Your task: Please copy the whole listing below line for line, changing nothing.
- Opening Delimiter -
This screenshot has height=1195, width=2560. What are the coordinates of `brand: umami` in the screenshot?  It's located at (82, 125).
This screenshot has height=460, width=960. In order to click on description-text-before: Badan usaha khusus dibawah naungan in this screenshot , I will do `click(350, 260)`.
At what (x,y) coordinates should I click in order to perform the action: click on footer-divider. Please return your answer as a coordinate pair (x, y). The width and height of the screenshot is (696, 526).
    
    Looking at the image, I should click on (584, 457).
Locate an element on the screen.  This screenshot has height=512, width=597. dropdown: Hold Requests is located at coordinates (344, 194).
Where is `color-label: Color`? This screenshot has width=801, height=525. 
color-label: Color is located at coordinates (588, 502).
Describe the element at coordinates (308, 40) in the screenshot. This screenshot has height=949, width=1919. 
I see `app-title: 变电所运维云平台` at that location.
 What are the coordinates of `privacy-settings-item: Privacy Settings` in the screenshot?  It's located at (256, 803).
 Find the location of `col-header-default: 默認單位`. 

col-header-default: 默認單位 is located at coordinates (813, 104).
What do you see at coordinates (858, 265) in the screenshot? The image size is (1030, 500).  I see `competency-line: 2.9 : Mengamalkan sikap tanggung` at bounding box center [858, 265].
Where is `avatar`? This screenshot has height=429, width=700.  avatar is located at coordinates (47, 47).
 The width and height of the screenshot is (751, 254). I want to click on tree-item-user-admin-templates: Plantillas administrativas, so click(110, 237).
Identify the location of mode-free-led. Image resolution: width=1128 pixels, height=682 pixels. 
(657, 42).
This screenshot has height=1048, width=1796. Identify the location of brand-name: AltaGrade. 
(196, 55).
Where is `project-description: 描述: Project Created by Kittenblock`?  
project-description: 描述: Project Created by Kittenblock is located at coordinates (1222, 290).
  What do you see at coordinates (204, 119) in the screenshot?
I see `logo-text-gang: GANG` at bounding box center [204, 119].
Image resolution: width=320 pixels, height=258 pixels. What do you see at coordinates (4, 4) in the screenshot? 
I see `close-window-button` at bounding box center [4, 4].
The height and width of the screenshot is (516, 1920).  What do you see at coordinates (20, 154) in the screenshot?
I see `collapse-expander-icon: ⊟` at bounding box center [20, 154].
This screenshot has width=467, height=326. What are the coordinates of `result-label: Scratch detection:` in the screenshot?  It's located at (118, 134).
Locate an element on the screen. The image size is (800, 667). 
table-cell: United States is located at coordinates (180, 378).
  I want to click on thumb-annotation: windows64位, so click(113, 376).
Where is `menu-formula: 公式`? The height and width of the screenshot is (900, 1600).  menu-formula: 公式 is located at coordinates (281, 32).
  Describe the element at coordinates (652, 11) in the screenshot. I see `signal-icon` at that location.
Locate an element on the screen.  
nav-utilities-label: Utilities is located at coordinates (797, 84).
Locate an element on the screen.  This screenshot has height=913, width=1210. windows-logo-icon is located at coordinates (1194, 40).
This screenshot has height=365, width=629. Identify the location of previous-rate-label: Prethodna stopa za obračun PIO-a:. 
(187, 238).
- Closing Delimiter -
Answer space:
This screenshot has height=1195, width=2560. What are the coordinates of `brand: umami` in the screenshot?  It's located at (82, 125).
This screenshot has height=460, width=960. In order to click on description-text-before: Badan usaha khusus dibawah naungan in this screenshot , I will do `click(350, 260)`.
At what (x,y) coordinates should I click in order to perform the action: click on footer-divider. Please return your answer as a coordinate pair (x, y). The width and height of the screenshot is (696, 526).
    
    Looking at the image, I should click on (584, 457).
Locate an element on the screen.  This screenshot has height=512, width=597. dropdown: Hold Requests is located at coordinates (344, 194).
Where is `color-label: Color`? This screenshot has width=801, height=525. 
color-label: Color is located at coordinates (588, 502).
Describe the element at coordinates (308, 40) in the screenshot. This screenshot has height=949, width=1919. 
I see `app-title: 变电所运维云平台` at that location.
 What are the coordinates of `privacy-settings-item: Privacy Settings` in the screenshot?  It's located at (256, 803).
 Find the location of `col-header-default: 默認單位`. 

col-header-default: 默認單位 is located at coordinates (813, 104).
What do you see at coordinates (858, 265) in the screenshot? The image size is (1030, 500).  I see `competency-line: 2.9 : Mengamalkan sikap tanggung` at bounding box center [858, 265].
Where is `avatar`? This screenshot has height=429, width=700.  avatar is located at coordinates (47, 47).
 The width and height of the screenshot is (751, 254). I want to click on tree-item-user-admin-templates: Plantillas administrativas, so click(110, 237).
Identify the location of mode-free-led. Image resolution: width=1128 pixels, height=682 pixels. 
(657, 42).
This screenshot has height=1048, width=1796. Identify the location of brand-name: AltaGrade. 
(196, 55).
Where is `project-description: 描述: Project Created by Kittenblock`?  
project-description: 描述: Project Created by Kittenblock is located at coordinates (1222, 290).
  What do you see at coordinates (204, 119) in the screenshot?
I see `logo-text-gang: GANG` at bounding box center [204, 119].
Image resolution: width=320 pixels, height=258 pixels. What do you see at coordinates (4, 4) in the screenshot? 
I see `close-window-button` at bounding box center [4, 4].
The height and width of the screenshot is (516, 1920).  What do you see at coordinates (20, 154) in the screenshot?
I see `collapse-expander-icon: ⊟` at bounding box center [20, 154].
This screenshot has width=467, height=326. What are the coordinates of `result-label: Scratch detection:` in the screenshot?  It's located at (118, 134).
Locate an element on the screen. The image size is (800, 667). 
table-cell: United States is located at coordinates (180, 378).
  I want to click on thumb-annotation: windows64位, so click(113, 376).
Where is `menu-formula: 公式`? The height and width of the screenshot is (900, 1600).  menu-formula: 公式 is located at coordinates (281, 32).
  Describe the element at coordinates (652, 11) in the screenshot. I see `signal-icon` at that location.
Locate an element on the screen.  
nav-utilities-label: Utilities is located at coordinates (797, 84).
Locate an element on the screen.  This screenshot has height=913, width=1210. windows-logo-icon is located at coordinates (1194, 40).
This screenshot has height=365, width=629. Identify the location of previous-rate-label: Prethodna stopa za obračun PIO-a:. 
(187, 238).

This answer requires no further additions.